**Material provided:**
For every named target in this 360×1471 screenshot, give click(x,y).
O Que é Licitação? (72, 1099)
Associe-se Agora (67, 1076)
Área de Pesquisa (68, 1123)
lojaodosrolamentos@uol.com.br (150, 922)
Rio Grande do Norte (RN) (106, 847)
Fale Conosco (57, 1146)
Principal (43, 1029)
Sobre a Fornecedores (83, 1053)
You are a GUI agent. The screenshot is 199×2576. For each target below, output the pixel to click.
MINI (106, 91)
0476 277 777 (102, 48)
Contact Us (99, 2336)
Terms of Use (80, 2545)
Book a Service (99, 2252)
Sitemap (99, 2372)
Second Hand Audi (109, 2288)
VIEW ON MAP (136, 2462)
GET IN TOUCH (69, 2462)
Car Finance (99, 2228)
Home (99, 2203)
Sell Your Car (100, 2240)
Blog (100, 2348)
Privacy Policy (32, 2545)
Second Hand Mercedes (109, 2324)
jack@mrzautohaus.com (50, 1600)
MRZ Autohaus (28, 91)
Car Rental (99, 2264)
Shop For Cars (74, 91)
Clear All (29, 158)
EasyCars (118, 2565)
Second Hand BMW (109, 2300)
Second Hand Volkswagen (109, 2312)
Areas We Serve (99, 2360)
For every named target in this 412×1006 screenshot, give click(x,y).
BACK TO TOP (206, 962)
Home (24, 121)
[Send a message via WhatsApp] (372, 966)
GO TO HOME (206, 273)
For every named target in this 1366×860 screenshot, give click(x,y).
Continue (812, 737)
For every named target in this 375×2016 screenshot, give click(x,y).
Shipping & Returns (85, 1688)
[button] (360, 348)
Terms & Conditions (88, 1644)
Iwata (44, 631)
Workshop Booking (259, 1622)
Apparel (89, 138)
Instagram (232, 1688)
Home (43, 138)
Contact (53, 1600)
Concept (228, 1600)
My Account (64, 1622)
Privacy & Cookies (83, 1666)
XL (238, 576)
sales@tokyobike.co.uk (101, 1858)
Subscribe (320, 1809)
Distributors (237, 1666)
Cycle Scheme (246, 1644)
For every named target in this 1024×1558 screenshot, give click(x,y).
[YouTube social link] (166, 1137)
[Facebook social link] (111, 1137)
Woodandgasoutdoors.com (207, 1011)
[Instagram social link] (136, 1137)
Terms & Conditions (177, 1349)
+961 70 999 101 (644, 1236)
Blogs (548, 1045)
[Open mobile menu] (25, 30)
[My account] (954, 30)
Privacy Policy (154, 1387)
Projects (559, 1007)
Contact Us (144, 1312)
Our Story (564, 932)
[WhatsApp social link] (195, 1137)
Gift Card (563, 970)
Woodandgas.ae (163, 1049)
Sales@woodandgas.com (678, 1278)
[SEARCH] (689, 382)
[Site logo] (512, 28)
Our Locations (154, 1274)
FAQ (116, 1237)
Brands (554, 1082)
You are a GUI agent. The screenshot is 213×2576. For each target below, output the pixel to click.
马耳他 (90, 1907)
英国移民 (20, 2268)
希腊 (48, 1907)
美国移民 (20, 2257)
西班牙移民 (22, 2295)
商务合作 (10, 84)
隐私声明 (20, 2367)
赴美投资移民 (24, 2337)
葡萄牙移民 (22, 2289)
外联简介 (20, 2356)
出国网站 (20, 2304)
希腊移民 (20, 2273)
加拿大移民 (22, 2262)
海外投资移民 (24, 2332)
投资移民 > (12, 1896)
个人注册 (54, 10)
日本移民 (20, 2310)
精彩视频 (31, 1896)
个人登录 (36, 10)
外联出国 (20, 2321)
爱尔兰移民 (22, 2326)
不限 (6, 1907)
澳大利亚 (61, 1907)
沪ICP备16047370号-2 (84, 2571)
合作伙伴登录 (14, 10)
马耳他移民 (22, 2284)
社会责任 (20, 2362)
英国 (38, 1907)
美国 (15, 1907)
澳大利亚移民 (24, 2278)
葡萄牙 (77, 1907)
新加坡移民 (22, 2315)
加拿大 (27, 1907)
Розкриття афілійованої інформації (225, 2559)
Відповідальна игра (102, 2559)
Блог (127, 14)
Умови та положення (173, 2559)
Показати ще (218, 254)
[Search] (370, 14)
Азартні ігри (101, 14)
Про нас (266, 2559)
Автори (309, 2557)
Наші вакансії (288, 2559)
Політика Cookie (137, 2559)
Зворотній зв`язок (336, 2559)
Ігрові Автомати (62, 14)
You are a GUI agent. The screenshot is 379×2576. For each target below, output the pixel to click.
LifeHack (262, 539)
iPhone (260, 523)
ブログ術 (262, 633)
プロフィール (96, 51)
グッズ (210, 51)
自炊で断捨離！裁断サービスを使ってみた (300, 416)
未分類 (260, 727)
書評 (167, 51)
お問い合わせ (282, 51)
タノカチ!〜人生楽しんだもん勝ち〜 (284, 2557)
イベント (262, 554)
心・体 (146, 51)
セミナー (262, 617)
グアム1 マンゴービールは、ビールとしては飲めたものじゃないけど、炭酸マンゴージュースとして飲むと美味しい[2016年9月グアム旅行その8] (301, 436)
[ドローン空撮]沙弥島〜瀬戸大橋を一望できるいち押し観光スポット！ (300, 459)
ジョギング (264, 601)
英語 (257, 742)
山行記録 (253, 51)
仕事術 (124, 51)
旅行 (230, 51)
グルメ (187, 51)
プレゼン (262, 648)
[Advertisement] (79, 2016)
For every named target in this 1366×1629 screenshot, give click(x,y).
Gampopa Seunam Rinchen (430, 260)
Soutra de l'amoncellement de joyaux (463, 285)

**Your assignment:**
Starting at the line that contains "英語 (257, 742)" and ending at the last line of the data, repeat each line exactly; include nothing else.

**Final answer:**
英語 (257, 742)
山行記録 (253, 51)
仕事術 (124, 51)
旅行 (230, 51)
グルメ (187, 51)
プレゼン (262, 648)
[Advertisement] (79, 2016)
For every named target in this 1366×1629 screenshot, give click(x,y).
Gampopa Seunam Rinchen (430, 260)
Soutra de l'amoncellement de joyaux (463, 285)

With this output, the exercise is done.